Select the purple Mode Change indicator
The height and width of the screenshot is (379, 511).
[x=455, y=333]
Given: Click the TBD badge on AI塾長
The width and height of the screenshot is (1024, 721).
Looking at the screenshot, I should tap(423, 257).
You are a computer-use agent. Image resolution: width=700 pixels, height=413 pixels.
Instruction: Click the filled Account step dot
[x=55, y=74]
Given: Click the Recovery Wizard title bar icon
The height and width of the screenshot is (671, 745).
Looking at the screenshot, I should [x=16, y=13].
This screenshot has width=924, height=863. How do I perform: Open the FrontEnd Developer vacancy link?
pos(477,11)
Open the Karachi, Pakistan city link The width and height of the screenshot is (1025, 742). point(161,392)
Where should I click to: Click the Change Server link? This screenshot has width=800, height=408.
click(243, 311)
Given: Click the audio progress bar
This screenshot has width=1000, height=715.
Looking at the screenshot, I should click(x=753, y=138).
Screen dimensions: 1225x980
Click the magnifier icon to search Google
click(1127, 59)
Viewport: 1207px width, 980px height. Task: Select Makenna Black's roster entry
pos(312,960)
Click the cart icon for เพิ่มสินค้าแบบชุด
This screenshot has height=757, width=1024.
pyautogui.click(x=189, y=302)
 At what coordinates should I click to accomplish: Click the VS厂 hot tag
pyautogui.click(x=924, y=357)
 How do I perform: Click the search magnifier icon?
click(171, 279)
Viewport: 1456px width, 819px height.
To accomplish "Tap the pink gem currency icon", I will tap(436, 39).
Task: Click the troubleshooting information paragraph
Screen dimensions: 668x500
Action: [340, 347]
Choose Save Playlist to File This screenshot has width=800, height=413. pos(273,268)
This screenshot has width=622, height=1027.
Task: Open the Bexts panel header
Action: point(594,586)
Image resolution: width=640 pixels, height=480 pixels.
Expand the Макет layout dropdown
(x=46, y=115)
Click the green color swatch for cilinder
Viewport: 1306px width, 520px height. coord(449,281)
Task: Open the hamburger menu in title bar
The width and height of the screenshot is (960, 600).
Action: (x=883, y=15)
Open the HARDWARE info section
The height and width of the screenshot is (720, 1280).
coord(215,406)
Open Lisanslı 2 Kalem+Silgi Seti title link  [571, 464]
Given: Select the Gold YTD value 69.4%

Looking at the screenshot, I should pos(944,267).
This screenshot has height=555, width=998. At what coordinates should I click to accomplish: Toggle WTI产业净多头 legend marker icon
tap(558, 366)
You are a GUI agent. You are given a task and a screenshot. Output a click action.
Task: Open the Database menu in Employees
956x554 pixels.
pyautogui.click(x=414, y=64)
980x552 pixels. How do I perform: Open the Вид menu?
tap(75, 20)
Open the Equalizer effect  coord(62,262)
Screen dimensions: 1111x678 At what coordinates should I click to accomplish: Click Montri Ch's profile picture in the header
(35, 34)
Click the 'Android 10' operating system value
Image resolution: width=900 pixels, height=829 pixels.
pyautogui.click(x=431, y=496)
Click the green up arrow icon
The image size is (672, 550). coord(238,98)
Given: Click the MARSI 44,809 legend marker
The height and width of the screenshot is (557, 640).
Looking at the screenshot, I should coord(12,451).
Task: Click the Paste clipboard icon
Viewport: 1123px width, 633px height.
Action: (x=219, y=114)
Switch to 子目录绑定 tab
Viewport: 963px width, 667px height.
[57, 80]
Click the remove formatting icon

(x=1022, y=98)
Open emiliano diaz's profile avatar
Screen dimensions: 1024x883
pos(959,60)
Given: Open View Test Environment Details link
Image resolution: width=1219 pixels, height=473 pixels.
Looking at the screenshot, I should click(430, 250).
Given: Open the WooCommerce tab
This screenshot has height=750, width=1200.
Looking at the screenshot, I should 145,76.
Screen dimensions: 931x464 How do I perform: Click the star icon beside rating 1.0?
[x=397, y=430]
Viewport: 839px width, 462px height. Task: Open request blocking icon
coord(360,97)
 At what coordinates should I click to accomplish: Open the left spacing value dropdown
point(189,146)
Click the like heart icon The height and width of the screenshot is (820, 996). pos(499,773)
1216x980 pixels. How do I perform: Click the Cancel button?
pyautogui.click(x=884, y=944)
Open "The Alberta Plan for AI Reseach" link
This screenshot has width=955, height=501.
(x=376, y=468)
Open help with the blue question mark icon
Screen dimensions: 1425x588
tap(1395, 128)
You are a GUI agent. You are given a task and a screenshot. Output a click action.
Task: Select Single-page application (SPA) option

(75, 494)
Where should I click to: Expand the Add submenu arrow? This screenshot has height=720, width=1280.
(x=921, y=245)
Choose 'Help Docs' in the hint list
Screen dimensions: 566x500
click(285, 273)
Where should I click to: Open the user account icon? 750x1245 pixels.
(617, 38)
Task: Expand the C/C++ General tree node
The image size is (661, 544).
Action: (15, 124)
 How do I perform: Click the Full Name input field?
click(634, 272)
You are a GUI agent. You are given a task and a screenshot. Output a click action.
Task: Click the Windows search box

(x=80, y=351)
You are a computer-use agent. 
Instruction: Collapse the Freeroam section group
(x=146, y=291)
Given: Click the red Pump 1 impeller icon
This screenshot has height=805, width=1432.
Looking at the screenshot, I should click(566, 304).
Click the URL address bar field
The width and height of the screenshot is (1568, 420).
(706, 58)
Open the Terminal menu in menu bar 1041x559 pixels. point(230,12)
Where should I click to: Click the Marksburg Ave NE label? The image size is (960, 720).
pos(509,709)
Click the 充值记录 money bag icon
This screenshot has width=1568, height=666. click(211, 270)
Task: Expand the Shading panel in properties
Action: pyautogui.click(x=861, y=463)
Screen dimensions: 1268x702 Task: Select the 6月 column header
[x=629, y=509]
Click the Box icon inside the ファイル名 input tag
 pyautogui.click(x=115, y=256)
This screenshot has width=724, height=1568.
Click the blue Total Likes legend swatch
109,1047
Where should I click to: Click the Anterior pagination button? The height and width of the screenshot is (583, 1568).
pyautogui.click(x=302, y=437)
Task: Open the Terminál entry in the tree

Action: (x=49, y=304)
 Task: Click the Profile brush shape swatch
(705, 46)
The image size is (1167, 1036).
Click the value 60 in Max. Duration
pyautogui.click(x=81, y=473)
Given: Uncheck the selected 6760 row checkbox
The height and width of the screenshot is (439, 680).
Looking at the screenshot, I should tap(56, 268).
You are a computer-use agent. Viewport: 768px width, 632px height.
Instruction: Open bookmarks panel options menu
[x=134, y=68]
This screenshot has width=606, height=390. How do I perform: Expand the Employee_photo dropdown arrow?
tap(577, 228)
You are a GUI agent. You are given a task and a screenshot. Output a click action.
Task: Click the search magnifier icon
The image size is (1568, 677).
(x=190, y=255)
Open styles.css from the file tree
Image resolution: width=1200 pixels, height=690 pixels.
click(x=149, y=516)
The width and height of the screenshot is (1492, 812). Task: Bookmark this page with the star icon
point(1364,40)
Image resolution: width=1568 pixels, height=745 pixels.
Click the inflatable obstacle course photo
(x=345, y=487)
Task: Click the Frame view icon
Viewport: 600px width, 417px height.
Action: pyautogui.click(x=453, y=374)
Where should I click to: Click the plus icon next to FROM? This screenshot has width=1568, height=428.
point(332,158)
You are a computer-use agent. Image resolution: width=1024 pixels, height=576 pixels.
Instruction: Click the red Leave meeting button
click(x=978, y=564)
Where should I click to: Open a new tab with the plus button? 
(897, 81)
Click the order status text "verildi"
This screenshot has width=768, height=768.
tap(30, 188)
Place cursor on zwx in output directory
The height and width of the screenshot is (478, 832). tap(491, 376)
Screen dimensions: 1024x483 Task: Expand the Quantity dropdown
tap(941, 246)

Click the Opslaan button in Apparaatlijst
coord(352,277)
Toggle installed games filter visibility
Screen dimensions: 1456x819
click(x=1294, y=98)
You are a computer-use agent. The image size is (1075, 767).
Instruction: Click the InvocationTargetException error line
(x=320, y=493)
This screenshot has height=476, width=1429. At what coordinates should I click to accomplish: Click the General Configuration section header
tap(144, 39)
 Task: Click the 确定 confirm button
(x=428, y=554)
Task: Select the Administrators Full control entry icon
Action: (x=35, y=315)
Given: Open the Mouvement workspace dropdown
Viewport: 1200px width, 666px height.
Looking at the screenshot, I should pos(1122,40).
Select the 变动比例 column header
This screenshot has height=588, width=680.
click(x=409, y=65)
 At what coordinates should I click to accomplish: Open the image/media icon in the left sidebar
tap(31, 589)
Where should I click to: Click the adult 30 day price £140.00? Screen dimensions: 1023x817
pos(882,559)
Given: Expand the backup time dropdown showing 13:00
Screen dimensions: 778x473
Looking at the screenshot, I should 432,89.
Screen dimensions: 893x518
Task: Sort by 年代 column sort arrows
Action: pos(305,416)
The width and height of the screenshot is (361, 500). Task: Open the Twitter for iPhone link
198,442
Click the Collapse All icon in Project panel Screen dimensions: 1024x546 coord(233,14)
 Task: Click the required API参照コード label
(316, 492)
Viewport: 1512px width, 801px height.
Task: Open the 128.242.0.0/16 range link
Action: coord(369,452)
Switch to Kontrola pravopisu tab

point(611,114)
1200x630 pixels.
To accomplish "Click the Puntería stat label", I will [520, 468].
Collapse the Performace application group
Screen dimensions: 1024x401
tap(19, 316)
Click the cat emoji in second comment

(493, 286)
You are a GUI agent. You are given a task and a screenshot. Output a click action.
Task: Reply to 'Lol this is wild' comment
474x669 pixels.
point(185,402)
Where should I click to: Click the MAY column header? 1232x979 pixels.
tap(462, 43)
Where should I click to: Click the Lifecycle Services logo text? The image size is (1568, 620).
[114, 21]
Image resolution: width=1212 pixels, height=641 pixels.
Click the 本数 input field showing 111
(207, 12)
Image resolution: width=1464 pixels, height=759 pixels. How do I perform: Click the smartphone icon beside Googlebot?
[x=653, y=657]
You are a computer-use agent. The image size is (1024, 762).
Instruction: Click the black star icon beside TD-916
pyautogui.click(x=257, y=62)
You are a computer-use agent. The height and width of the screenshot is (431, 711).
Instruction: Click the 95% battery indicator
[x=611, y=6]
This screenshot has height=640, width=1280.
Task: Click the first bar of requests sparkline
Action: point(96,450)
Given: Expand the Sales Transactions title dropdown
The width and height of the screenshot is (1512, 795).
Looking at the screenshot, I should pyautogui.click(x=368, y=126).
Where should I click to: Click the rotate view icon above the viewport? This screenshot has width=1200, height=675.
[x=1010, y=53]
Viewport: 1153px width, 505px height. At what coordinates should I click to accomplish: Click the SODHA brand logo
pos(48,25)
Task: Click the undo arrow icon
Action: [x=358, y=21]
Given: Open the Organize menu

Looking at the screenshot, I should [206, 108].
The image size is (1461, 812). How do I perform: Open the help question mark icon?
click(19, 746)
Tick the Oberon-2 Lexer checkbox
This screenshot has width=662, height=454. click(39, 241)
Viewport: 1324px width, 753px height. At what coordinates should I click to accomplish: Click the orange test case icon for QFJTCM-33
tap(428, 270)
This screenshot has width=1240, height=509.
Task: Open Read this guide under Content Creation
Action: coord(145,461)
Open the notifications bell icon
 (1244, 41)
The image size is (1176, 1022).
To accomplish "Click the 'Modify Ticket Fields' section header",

————————

WHAT IS NEEDED |
What is needed is every line from the beginning of the data up to and including the line with "Task: Click the troubleshooting", given again word for word.

WRITTEN SOLUTION |
Select the purple Mode Change indicator
The height and width of the screenshot is (379, 511).
[x=455, y=333]
Given: Click the TBD badge on AI塾長
The width and height of the screenshot is (1024, 721).
Looking at the screenshot, I should tap(423, 257).
You are a computer-use agent. Image resolution: width=700 pixels, height=413 pixels.
Instruction: Click the filled Account step dot
[x=55, y=74]
Given: Click the Recovery Wizard title bar icon
The height and width of the screenshot is (671, 745).
Looking at the screenshot, I should [x=16, y=13].
This screenshot has width=924, height=863. How do I perform: Open the FrontEnd Developer vacancy link?
pos(477,11)
Open the Karachi, Pakistan city link The width and height of the screenshot is (1025, 742). point(161,392)
Where should I click to: Click the Change Server link? This screenshot has width=800, height=408.
click(243, 311)
Given: Click the audio progress bar
This screenshot has width=1000, height=715.
Looking at the screenshot, I should click(x=753, y=138).
Screen dimensions: 1225x980
Click the magnifier icon to search Google
click(1127, 59)
Viewport: 1207px width, 980px height. Task: Select Makenna Black's roster entry
pos(312,960)
Click the cart icon for เพิ่มสินค้าแบบชุด
This screenshot has height=757, width=1024.
pyautogui.click(x=189, y=302)
 At what coordinates should I click to accomplish: Click the VS厂 hot tag
pyautogui.click(x=924, y=357)
 How do I perform: Click the search magnifier icon?
click(171, 279)
Viewport: 1456px width, 819px height.
To accomplish "Tap the pink gem currency icon", I will tap(436, 39).
Task: Click the troubleshooting information paragraph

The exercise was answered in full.